(Stored data)
>>>>>

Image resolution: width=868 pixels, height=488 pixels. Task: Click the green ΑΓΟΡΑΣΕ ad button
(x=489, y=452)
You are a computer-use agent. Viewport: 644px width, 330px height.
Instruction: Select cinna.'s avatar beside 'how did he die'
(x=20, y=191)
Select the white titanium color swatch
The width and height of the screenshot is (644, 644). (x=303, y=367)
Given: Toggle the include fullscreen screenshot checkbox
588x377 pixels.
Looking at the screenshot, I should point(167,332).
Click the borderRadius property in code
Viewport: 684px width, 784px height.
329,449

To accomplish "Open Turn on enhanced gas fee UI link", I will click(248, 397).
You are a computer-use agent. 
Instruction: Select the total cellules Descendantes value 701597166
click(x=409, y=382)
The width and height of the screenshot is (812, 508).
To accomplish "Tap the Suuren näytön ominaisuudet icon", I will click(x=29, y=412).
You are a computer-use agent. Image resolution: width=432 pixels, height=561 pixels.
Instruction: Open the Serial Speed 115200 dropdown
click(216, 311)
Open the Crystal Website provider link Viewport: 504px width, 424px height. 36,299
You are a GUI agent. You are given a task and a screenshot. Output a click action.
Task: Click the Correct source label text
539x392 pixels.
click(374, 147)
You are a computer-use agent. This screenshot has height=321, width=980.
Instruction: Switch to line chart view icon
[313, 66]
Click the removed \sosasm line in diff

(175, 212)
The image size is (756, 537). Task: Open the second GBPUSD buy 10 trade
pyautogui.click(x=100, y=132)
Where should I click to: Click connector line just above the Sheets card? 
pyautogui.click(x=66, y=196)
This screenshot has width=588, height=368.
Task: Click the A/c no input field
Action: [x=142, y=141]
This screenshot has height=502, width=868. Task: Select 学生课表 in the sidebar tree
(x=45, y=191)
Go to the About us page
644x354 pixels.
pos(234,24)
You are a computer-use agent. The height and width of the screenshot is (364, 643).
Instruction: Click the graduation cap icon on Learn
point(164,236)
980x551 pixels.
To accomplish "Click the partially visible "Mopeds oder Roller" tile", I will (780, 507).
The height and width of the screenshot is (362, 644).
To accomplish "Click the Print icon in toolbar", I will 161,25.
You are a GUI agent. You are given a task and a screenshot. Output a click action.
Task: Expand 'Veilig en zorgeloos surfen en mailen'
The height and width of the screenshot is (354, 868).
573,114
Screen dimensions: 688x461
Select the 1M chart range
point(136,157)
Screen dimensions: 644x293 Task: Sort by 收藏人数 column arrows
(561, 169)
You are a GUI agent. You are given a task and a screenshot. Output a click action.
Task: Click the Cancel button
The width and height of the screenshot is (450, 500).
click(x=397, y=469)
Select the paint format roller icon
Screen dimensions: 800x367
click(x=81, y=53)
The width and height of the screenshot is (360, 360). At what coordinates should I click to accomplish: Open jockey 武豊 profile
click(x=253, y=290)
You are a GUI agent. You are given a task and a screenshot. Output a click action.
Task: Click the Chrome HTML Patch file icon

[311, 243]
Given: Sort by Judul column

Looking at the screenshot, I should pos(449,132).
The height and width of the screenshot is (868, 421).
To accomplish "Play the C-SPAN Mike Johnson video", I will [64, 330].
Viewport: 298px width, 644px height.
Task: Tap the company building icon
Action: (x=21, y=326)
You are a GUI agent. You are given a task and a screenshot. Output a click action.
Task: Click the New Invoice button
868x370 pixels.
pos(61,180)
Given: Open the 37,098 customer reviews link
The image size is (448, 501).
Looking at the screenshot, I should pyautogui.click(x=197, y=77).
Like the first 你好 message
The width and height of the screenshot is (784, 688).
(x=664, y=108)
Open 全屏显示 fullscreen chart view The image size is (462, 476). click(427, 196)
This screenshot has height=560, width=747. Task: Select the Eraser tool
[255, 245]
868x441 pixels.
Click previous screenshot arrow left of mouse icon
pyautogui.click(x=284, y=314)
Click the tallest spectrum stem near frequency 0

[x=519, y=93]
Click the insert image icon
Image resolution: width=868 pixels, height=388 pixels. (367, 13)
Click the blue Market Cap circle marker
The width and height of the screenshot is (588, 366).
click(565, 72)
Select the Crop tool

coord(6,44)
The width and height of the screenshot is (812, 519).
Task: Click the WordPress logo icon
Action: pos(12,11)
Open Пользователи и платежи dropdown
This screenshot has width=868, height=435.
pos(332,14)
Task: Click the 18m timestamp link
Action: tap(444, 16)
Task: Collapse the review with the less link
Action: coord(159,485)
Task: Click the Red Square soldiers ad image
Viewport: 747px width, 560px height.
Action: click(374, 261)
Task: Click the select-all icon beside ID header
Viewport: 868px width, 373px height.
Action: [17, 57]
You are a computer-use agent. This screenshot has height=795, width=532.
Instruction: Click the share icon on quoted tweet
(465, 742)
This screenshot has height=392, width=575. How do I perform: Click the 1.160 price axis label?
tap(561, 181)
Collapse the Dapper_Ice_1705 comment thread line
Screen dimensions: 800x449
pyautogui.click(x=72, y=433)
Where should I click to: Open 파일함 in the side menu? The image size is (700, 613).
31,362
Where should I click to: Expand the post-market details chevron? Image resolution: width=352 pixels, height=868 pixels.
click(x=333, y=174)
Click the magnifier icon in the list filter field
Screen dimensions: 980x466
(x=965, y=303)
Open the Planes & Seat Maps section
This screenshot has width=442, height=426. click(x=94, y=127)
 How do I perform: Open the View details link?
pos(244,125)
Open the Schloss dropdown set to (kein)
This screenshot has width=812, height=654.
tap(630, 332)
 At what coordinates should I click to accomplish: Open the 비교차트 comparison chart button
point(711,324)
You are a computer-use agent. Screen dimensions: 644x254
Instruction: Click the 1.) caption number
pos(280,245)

<<<<<

PROBLEM DETAILS – Using the data above, print exactly the lines from the line that contains "The image size is (448, 501)." through the line that contains "Click the magnifier", with both included.

TASK SOLUTION –
The image size is (448, 501).
Looking at the screenshot, I should pyautogui.click(x=197, y=77).
Like the first 你好 message
The width and height of the screenshot is (784, 688).
(x=664, y=108)
Open 全屏显示 fullscreen chart view The image size is (462, 476). click(427, 196)
This screenshot has height=560, width=747. Task: Select the Eraser tool
[255, 245]
868x441 pixels.
Click previous screenshot arrow left of mouse icon
pyautogui.click(x=284, y=314)
Click the tallest spectrum stem near frequency 0

[x=519, y=93]
Click the insert image icon
Image resolution: width=868 pixels, height=388 pixels. (367, 13)
Click the blue Market Cap circle marker
The width and height of the screenshot is (588, 366).
click(565, 72)
Select the Crop tool

coord(6,44)
The width and height of the screenshot is (812, 519).
Task: Click the WordPress logo icon
Action: pos(12,11)
Open Пользователи и платежи dropdown
This screenshot has width=868, height=435.
pos(332,14)
Task: Click the 18m timestamp link
Action: tap(444, 16)
Task: Collapse the review with the less link
Action: coord(159,485)
Task: Click the Red Square soldiers ad image
Viewport: 747px width, 560px height.
Action: click(374, 261)
Task: Click the select-all icon beside ID header
Viewport: 868px width, 373px height.
Action: [17, 57]
You are a computer-use agent. This screenshot has height=795, width=532.
Instruction: Click the share icon on quoted tweet
(465, 742)
This screenshot has height=392, width=575. How do I perform: Click the 1.160 price axis label?
tap(561, 181)
Collapse the Dapper_Ice_1705 comment thread line
Screen dimensions: 800x449
pyautogui.click(x=72, y=433)
Where should I click to: Open 파일함 in the side menu? The image size is (700, 613).
31,362
Where should I click to: Expand the post-market details chevron? Image resolution: width=352 pixels, height=868 pixels.
click(x=333, y=174)
Click the magnifier icon in the list filter field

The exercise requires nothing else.